Visualize High-Dimensional Data Fast | Watson Studio: Blog Here!

Step by step instructions

  1. Download the MNIST handwritten digits sample data set (about 1,000 images per digit) from here. The file's name is mnist_all_sample_10000.csv. If you want to speed up results, you can use a smaller sample of about 150 images per digit here.

  2. Create an account on Watson Studio cloud or download the desktop version here.

  3. Open Watson Studio.

  4. Click New project on the top right to create a new project on Watson Studio.

  5. Name your project and click Create on the bottom right.

  6. Click the Assets tab if you are not already there.

  7. Upload the mnist_all_sample_10000.csv, on the right hand side of the screen drop or browse the file.

  8. In your project, under Data assets, click the data set to see a preview of the data set.
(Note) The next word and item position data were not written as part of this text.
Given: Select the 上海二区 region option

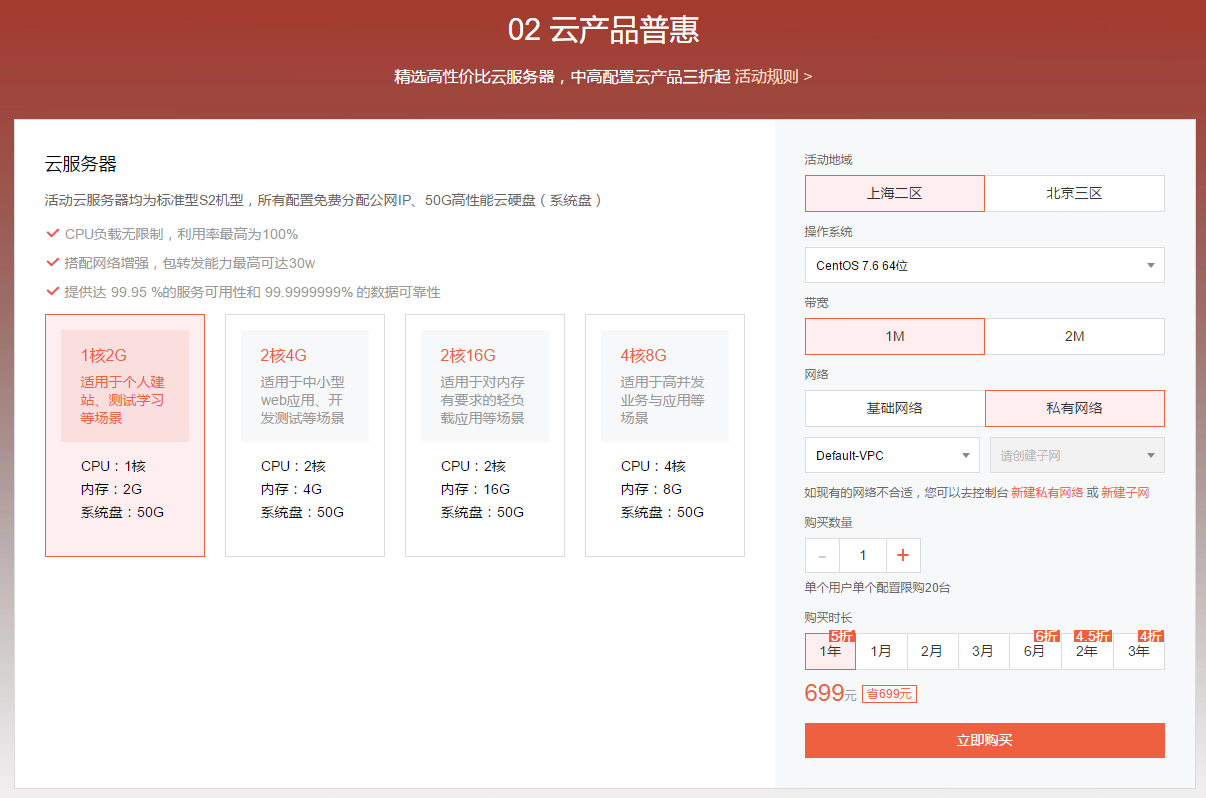Looking at the screenshot, I should coord(894,193).
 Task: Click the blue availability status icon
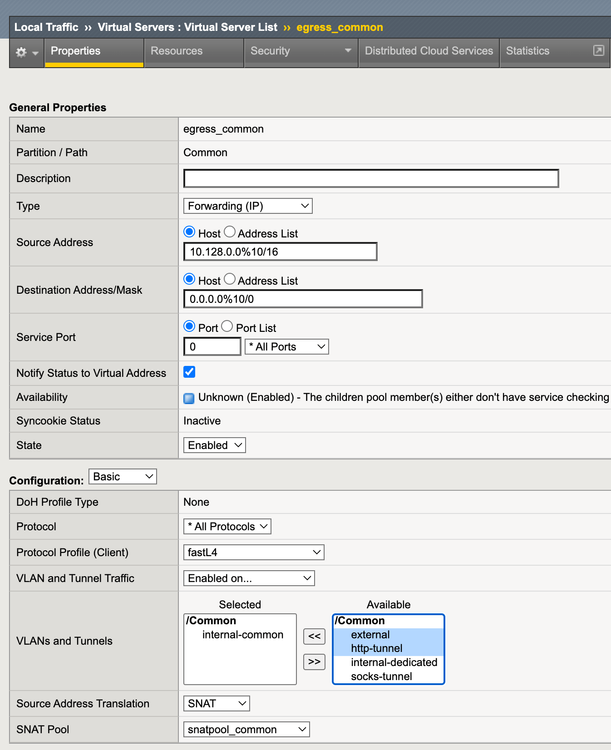pos(189,398)
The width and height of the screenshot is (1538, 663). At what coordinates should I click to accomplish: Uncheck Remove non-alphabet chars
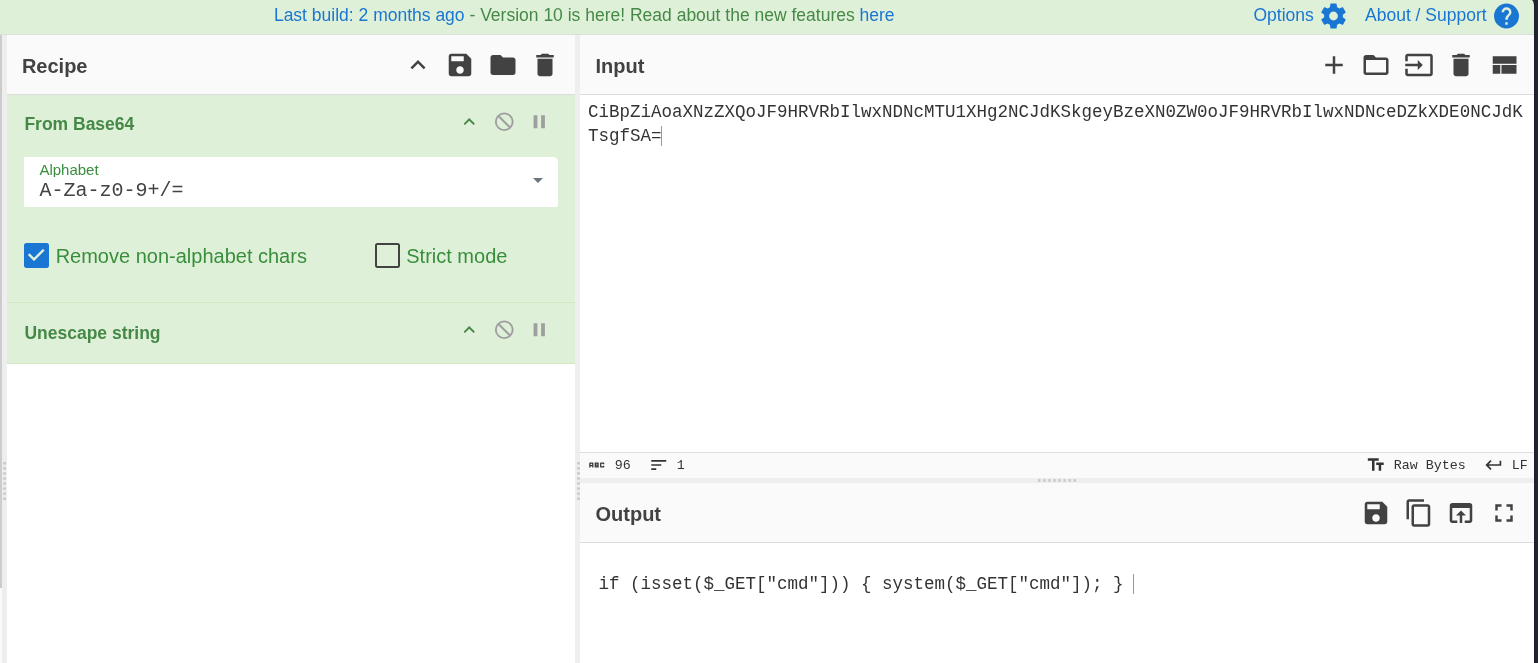(x=37, y=256)
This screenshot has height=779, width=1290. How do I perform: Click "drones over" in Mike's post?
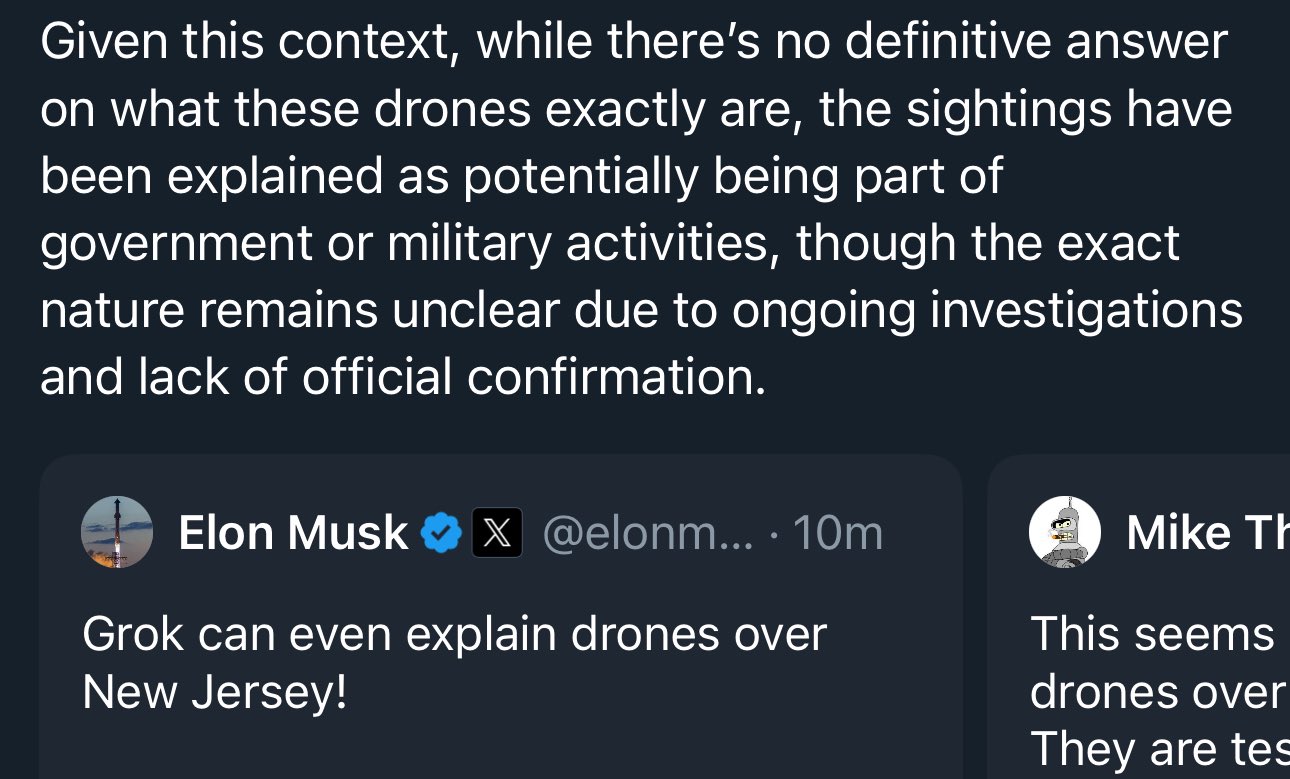(1156, 692)
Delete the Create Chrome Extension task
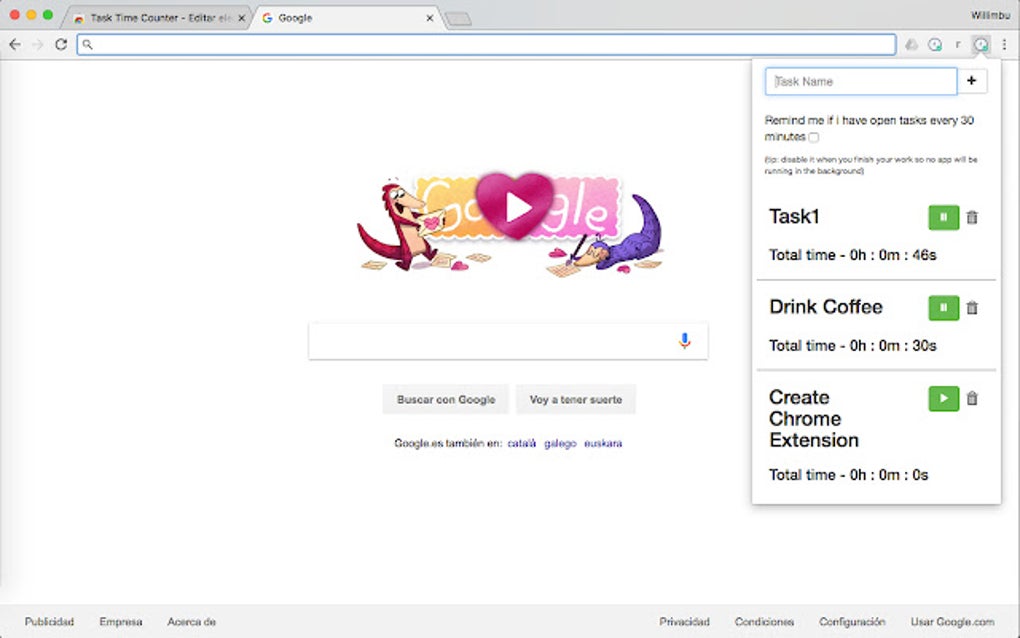The width and height of the screenshot is (1020, 638). pyautogui.click(x=972, y=398)
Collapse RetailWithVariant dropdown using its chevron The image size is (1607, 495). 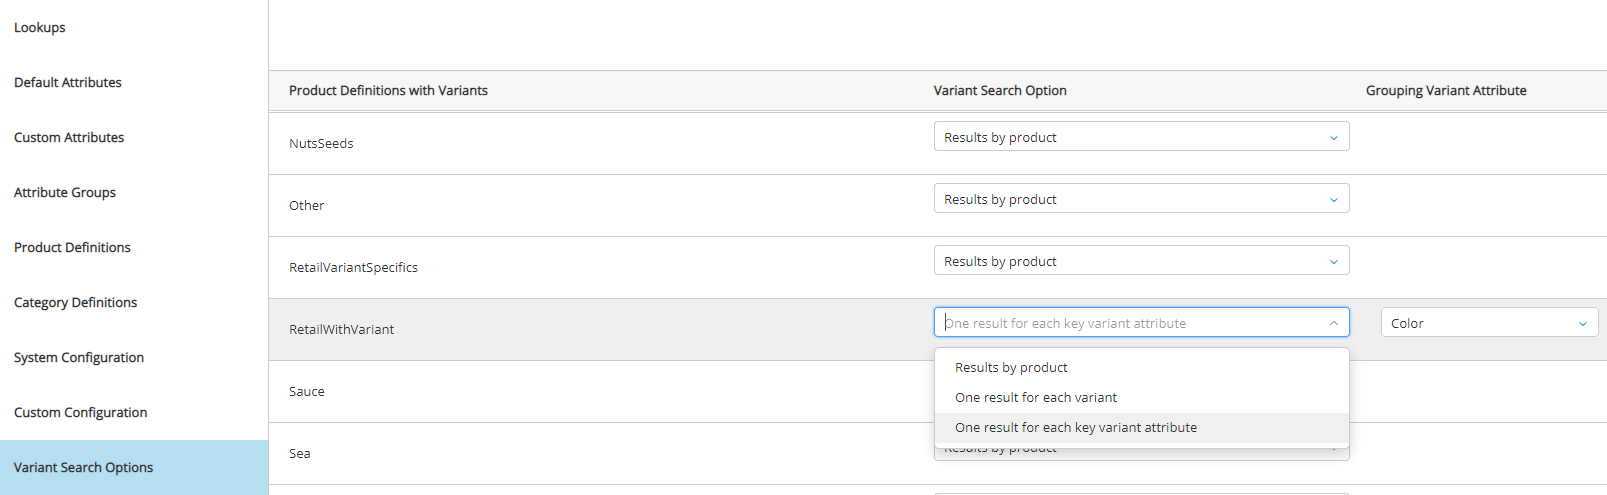1334,323
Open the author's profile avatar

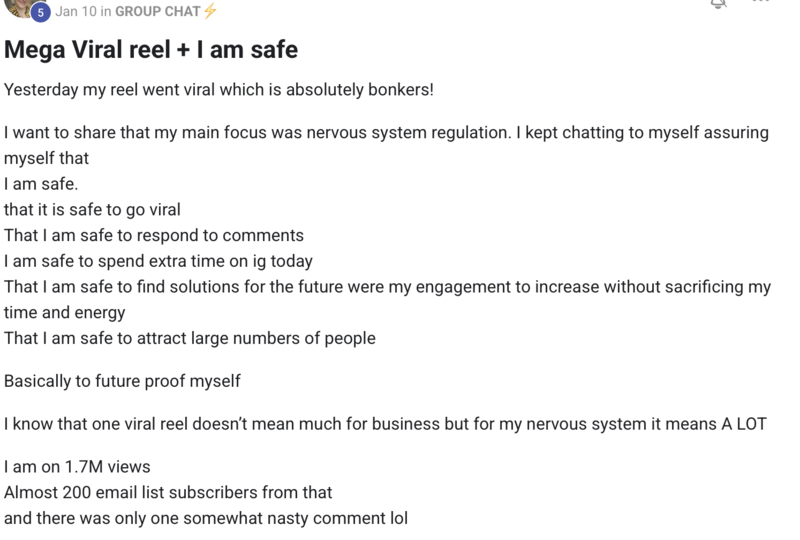coord(20,7)
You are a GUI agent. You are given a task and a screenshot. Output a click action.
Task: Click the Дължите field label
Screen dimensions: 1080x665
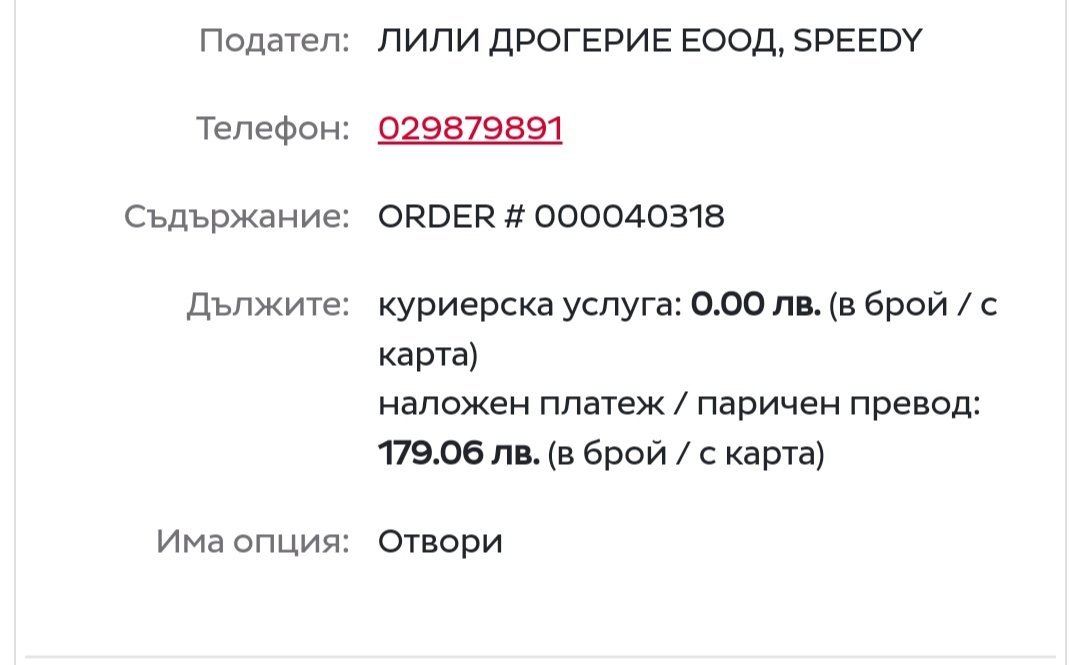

  9. Click the Refine blue box in the top right to open the data set with the Data Refinery tool. This step might take a little while since the 10,000 by 785 dataset is being loaded into the Data Refinery tool.

  10. Once the Data Refinery tool is open, navigate to the Visualizations tab.

  11. Create the t-SNE visualization:

    1. Select the t-SNE chart on the CHART TYPES.
    2. Set the Perplexity parameter to 75.
    3. Select the column "label" as the Color map.
    4. This is the t-SNE visualization after 1000 iterations. Each colored cloud represent a different digit from zero to nine. For instance, the purple cloud represents the images of the number one digit.